TASK DESCRIPTION - The lines to copy run from the one containing "Where should I click to: Like" to the last line of the entries; output those lines exactly and only them, without pictures.

EXTRACTED DATA -
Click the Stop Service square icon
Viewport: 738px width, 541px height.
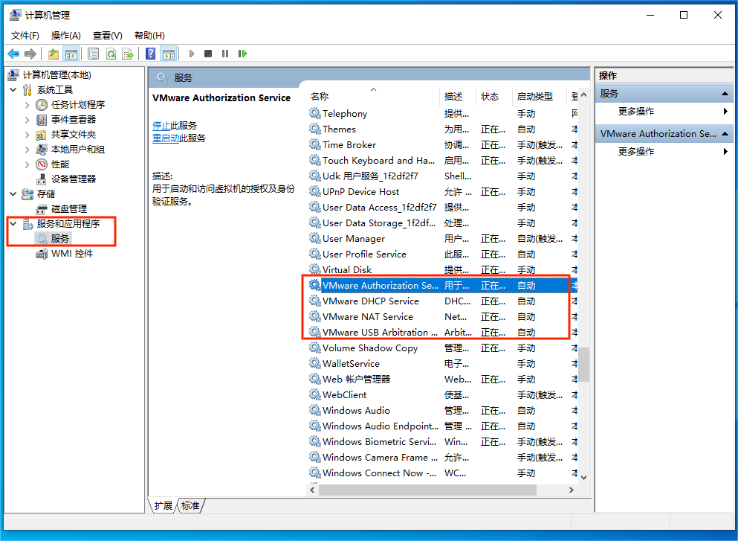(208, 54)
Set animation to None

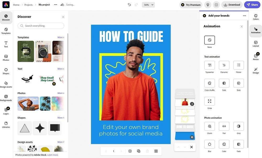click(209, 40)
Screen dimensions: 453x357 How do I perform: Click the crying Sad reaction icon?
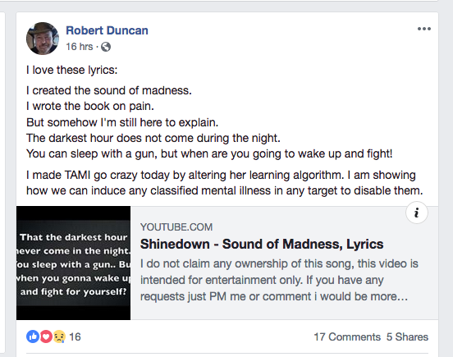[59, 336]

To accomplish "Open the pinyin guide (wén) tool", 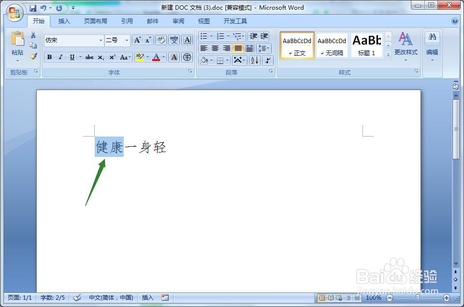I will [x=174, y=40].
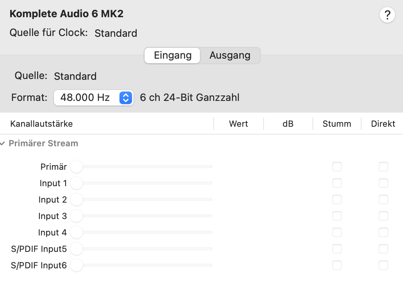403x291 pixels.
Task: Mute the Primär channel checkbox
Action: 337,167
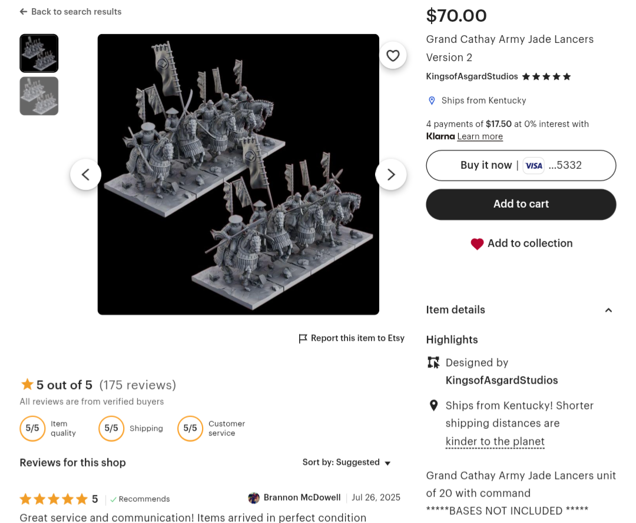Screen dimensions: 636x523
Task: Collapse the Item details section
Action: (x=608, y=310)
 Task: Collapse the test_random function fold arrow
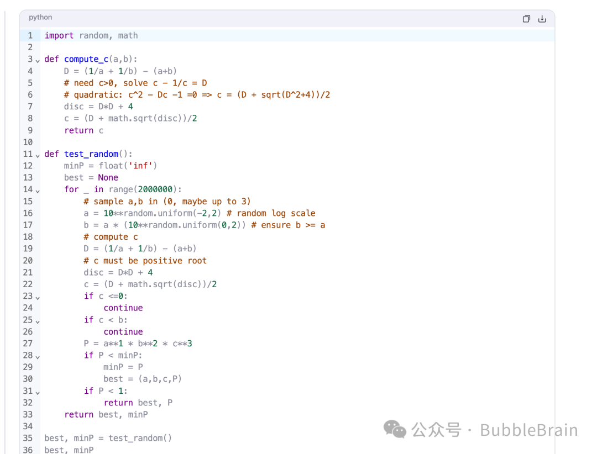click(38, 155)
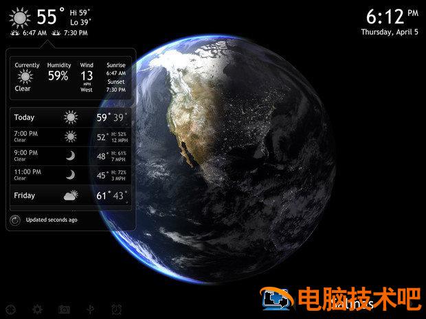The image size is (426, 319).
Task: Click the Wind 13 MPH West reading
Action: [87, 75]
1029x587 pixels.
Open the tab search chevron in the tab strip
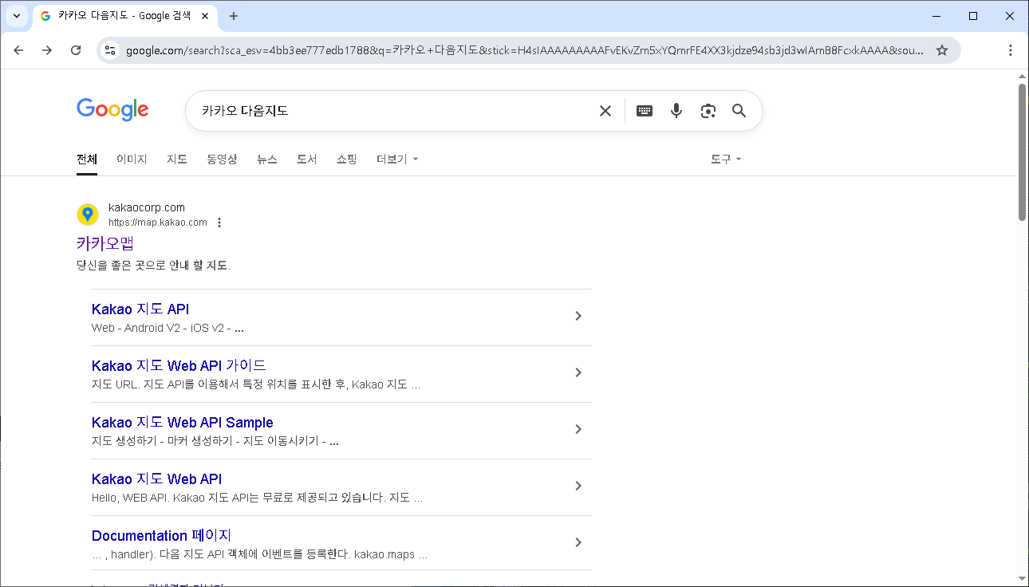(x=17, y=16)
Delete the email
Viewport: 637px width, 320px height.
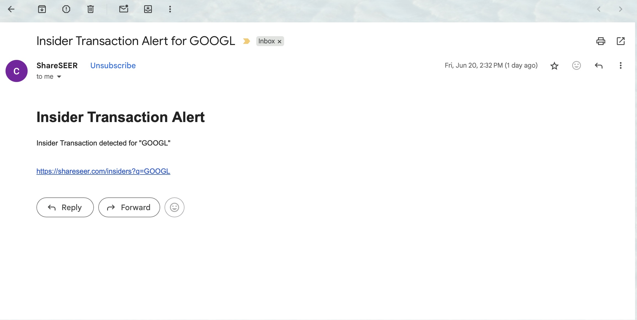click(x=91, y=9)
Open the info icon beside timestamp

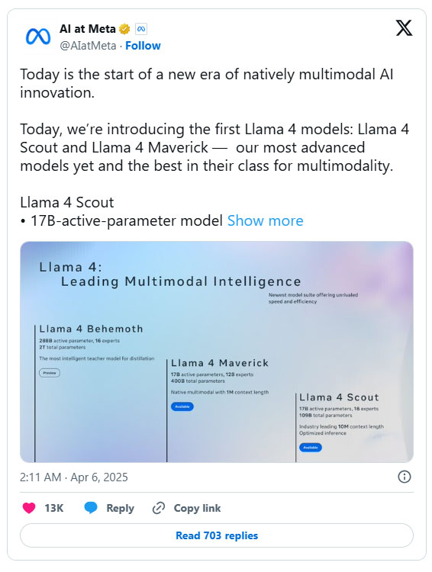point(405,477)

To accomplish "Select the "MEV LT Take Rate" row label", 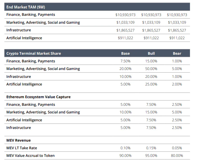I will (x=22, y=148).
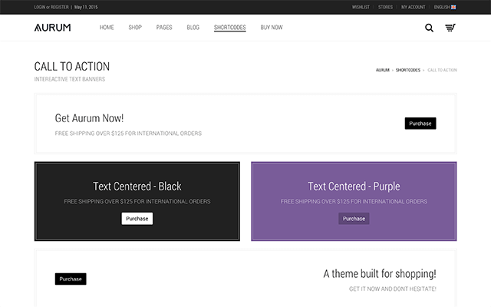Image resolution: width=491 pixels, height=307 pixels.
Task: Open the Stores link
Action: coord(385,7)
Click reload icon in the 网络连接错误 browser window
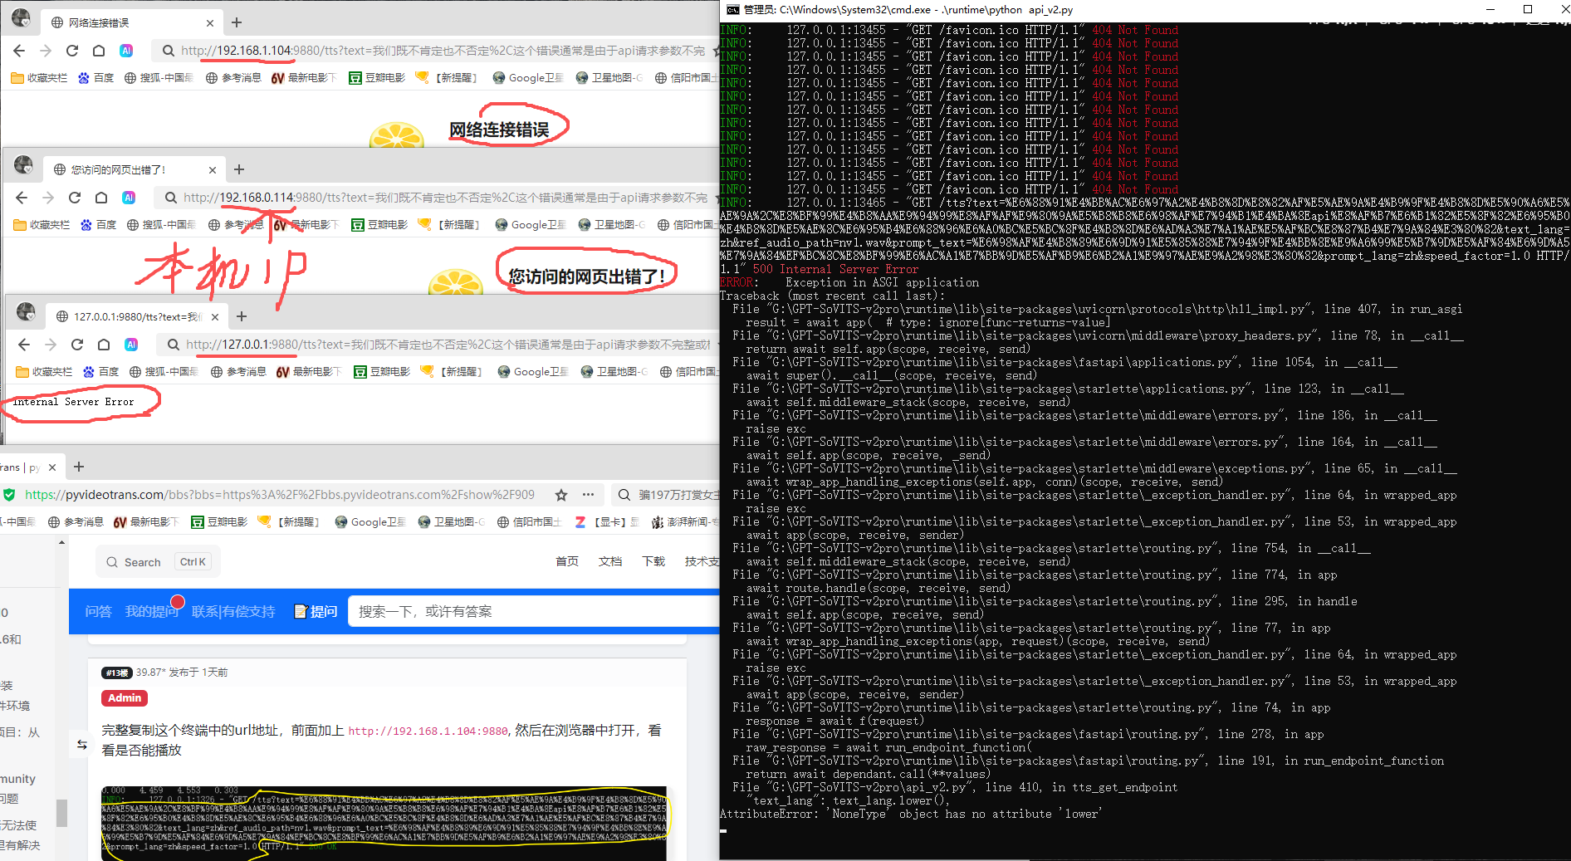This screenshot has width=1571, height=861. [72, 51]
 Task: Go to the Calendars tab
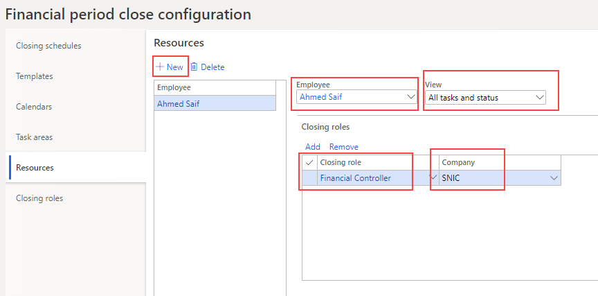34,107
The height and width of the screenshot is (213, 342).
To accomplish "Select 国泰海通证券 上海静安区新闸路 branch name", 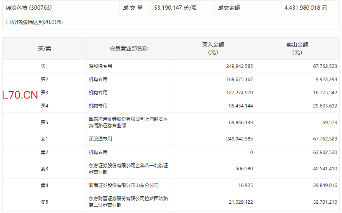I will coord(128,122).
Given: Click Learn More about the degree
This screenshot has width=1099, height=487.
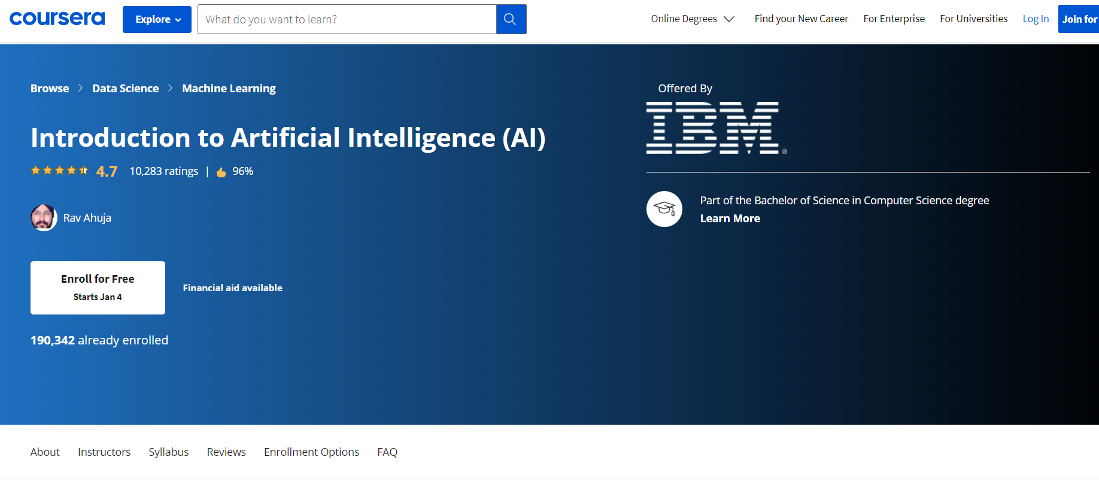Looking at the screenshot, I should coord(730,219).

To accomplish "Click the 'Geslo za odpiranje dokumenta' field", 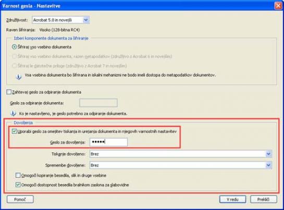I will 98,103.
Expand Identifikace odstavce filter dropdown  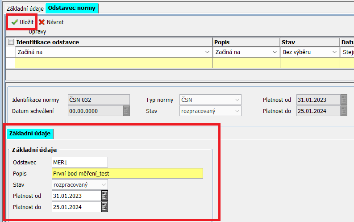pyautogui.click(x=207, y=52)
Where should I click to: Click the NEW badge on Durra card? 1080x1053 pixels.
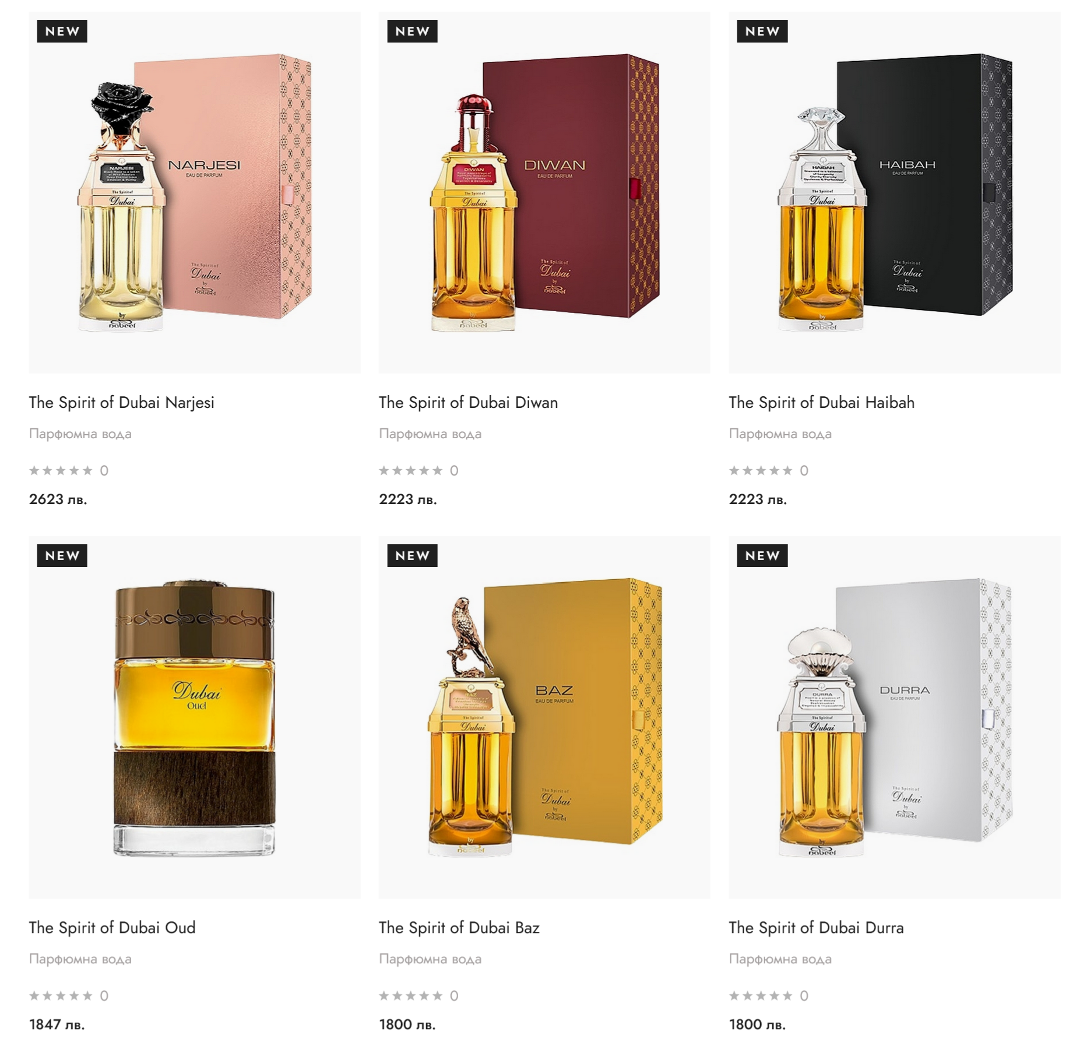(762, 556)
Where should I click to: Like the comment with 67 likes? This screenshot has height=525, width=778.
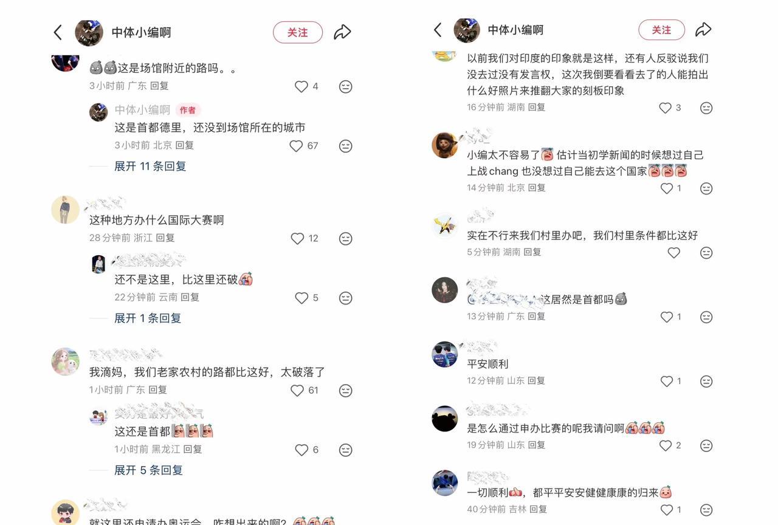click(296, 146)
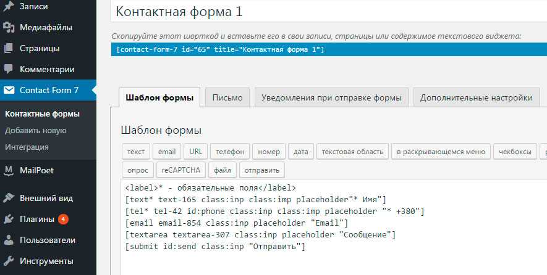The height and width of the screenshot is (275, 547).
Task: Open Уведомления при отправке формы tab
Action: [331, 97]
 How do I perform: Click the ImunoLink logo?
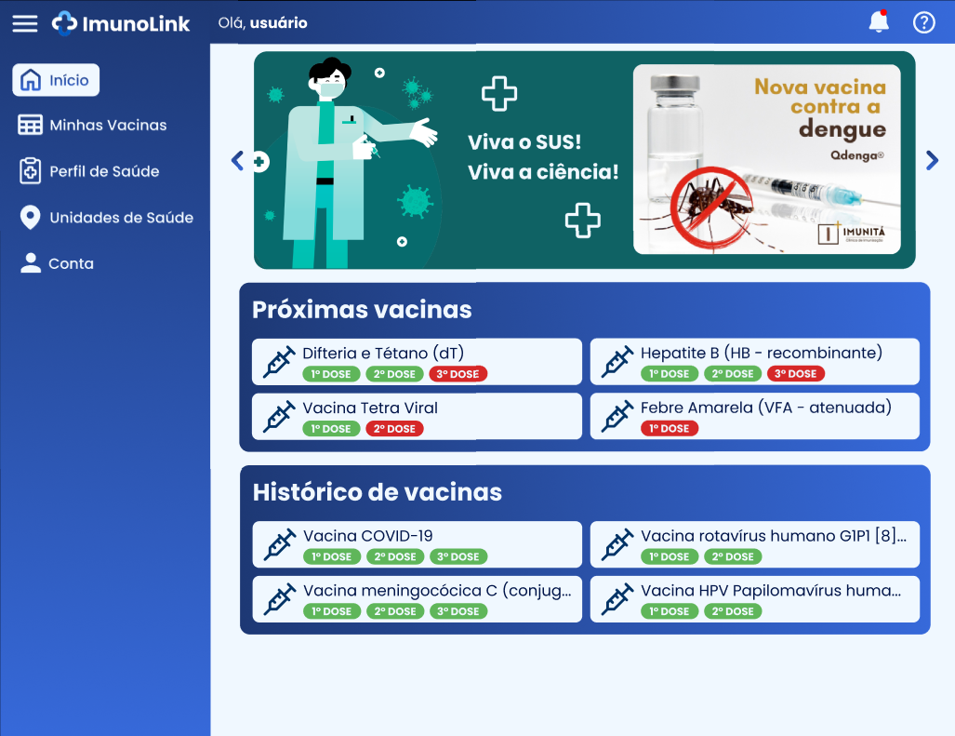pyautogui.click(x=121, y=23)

TASK RESPONSE -
Where should I click to: Like the comment with 67 likes? This screenshot has height=525, width=778.
click(296, 146)
The height and width of the screenshot is (275, 547).
Task: Open Уведомления при отправке формы tab
Action: [331, 97]
 How do I perform: Click the ImunoLink logo?
pyautogui.click(x=121, y=23)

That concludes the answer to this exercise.